Generalised Regression
Regression problems can be classified according to the complexity of the error structure, and so-called "generalised regression" problems are those where there is correlation between the errors and/or where more than one measured variable is subject to error.
Introduction
Experimental data analysis is a key activity in metrology. The first stage involves building a mathematical model of the physical system in terms of mathematical equations that describe all the relevant aspects of the system. The model specifies how the system is expected to respond to input data.
At the second stage, the model solving or regression problem is: given measurement data, determine estimates of the model parameters by solving the mathematical equations constructed as part of the model, taking into account the error structure of the measurement data. In general, this requires the development of an algorithm to determine values of (and uncertainties in) the parameters that best explain the data. A common example of regression within metrology is the determination of the relationship between a control variable and a response variable, in the calibration of an instrument.
An Example - Natural Gas Analysis
An example of a generalised regression problem occurs in the analysis of natural gas mixtures. Cylinders containing natural gas are prepared gravimetrically to contain known compositions of each of 11 constituent components. Given:
- a number of primary standard natural gas mixtures containing known concentrations of one of the constituent components (e.g., CO2);
- the detector response for each mixture;
- the detector response for a new mixture;
we wish to determine the concentration of CO2 in the new mixture.
Solving the Problem
An approach to solving this problem is firstly to use the calibration data (relating to the primary gas mixtures) to calibrate the detector and, secondly to apply the new measurement to the calibration curve so constructed, to predict the concentration in the new mixture.
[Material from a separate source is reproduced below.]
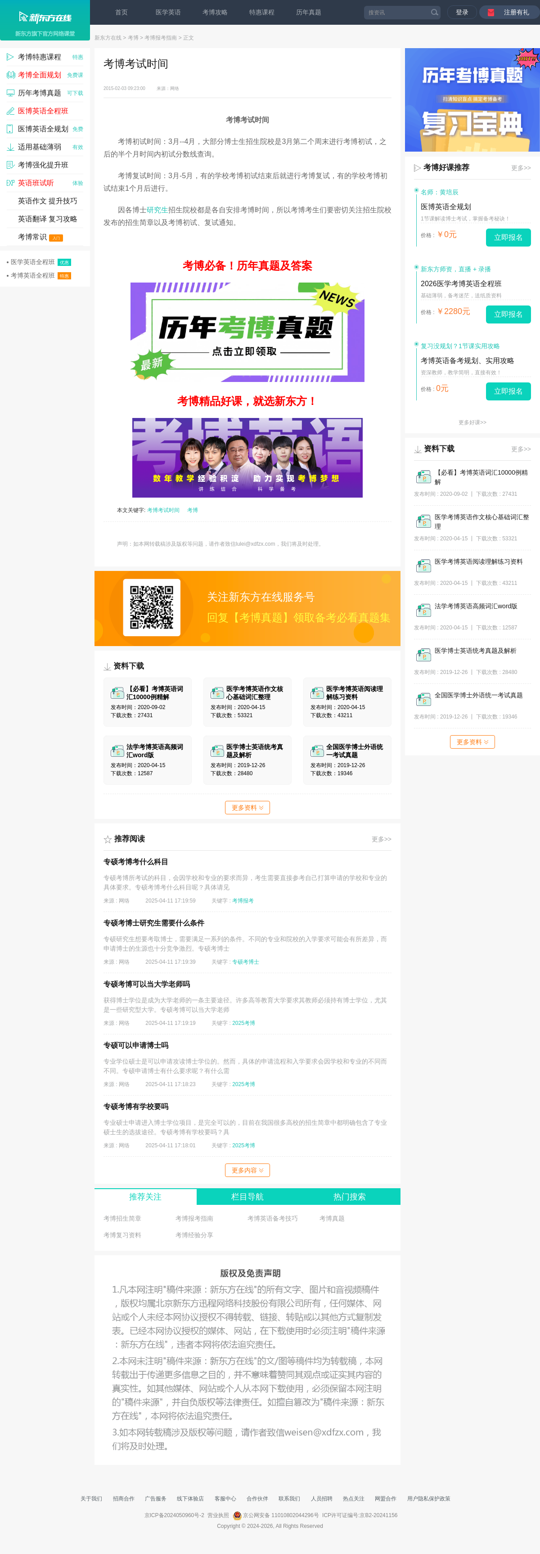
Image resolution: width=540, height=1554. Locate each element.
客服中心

However the calibration data are known inexactly - the process of preparing the primary standards involves measurement error, and indeed the errors in the standards are correlated - for example, the gravimetric process used to prepare the standard mixtures involves comparing each standard mixture against calibrated masses selected from a common set of masses. The data returned by the detector (which is based on the analytical technique of chromatography) are also subject to measurement error. Consequently, in the data analysis we need to account for the inexactness of the measurement data, and to quantify the resulting uncertainty associated with the final measurement result.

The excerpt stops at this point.